Essaouira : ECOLE de la Musique GNAOUA. Une première

Le Maâlem Abdeslam Alikane à l’honneur
YERMA Gnaoua, la première école de la Musique Gnaoua au Maroc, une initiative bien particulière du genre, est ouverte à Essaouira. Elle est encadrée par le grand Maâlem souiri Abdeslam Alikane qui dirige l’établissement en cours, par ailleurs, en train de s’organiser. Réalisée dans le cadre de l’INDH, sous l’impulsion et la bonne implication d’André Azoulay, président de la Fondation Essaouira Mogador et de l’ex- gouverneur Abdeslam Bekrate, qui a marqué son passage en lettre de noblesse dans la province, l’école Gnaoua a pu se réaliser, enfin.
Abdeslam Alikane est un maâlem pas du tout comme les autres. L’homme est très poussé vers la culture, jouit d’une grande ouverture d’esprit, grand jaloux de la préservation du patrimoine gnaoua. Il est d’ailleurs l’un des initiateurs du Festival Gnaoua d’Essaouira dont il reste toujours le directeur artistique, responsable de ses confrères maîtres gnaouis. Lorsqu’on discute avec Abdeslam Alikane, on sent que « Tagnaouite », comme il aime appeler la musique gnaoua, fait partir de lui-même et à laquelle il donne tout et il est prêt encore à tout donner.
Pour l’histoire, Abdeslam Alikane a constitué son premier groupe gnaoua, à l’âge de 12 ans. Lors d’une fête scolaire à l’occasion de la fête du trône de 1971, il a été primé par 10 DH, une fortune dira-t-il pour un élève. Ce geste le pousse et l’encourage alors à s’impliquer plus dans la musique Gnaoua. Il est à savoir également que son frère Mohamed, ami intime de Abderrahmen Paka avaient initié directement le jeune enfant dès l’âge de 9 ans, époque où il écoutait la musique gnaoua et jouer en cachette le gambri, dans sa maison parentale.
Depuis lors, c’est parti pour de bon, pour une passion de la musique gnaoua à laquelle elle est liée corps et âme.

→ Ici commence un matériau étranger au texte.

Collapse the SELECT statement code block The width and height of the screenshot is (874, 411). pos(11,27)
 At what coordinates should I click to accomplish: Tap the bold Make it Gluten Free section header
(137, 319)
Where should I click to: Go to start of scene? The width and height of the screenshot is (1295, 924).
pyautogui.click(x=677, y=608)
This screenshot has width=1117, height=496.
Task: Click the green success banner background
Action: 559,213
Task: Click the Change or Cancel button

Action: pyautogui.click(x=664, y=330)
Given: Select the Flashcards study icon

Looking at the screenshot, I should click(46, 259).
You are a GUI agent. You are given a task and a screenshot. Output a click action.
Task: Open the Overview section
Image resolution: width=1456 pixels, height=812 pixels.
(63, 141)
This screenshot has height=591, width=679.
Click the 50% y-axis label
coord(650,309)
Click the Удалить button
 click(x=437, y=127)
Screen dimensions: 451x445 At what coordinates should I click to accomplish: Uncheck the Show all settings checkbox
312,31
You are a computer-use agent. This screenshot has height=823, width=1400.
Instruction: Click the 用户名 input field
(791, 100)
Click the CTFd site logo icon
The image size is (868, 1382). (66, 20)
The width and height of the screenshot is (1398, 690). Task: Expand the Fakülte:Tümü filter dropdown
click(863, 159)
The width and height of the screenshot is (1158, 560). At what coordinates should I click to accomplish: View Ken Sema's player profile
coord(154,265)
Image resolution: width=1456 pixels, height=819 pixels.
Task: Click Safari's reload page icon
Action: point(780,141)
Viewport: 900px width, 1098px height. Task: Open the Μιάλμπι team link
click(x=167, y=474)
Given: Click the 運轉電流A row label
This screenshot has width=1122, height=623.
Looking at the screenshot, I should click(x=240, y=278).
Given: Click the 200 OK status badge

Maâlem Alikane, est le premier grand maâlem gnaoua qui a initié l’esprit de la fusion entre la musique gnaoua et la musique occidental, celle de la World Music, particulièrement, en Europe. La première fusion était réalisée en France en 2000 avec Ray Lama et la sortie d’un CD «  SAAFI » qui est toujours apprécié. D’ailleurs cette fusion avec Ray Lama a duré quatre ans, avec des concerts un peu partout, en Europe et au Canada. La musique gnaoua en est sortie bien aguerrie, bien appréciée et plus recherchée.
D’ailleurs c’est la fusion gnaoua avec les musiques du monde, bien illustrée par le Festival Gnaoua et des Musique du Monde, qui en est cette année à sa 13 ème édition, va parachuter la musique gnaoua dans de nombreux espaces culturels et musicaux, à l’échelon de nombreux pays et encore plus au Maroc. Le grand pianiste américain Randy Weston était le premier artiste américain à réaliser des fusions avec différents maâlem gnaoua marocains et des tournées aux Etats Unis très réussies permettant à la communauté noire américaine de redécouvrit la musique gnaoua, version marociane, lui rappelant ses origines africaines et lui permettant des transes phénoménalement inédites.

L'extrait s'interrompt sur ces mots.